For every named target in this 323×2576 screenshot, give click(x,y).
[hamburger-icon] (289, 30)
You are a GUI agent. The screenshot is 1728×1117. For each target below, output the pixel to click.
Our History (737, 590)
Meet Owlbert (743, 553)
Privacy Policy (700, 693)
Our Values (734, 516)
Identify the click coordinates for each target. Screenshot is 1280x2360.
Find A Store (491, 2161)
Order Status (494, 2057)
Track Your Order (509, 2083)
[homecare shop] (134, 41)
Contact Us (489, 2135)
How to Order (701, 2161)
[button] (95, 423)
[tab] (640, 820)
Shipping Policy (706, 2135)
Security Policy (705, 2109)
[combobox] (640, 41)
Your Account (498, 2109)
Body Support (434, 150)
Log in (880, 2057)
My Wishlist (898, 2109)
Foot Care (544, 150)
● ● ● ●
After locating the line with "[homecare shop] (134, 41)", please repeat it and every line after it exactly, through the end of the data above.

TASK ANSWER ::
[homecare shop] (134, 41)
Contact Us (489, 2135)
How to Order (701, 2161)
[button] (95, 423)
[tab] (640, 820)
Shipping Policy (706, 2135)
Security Policy (705, 2109)
[combobox] (640, 41)
Your Account (498, 2109)
Body Support (434, 150)
Log in (880, 2057)
My Wishlist (898, 2109)
Foot Care (544, 150)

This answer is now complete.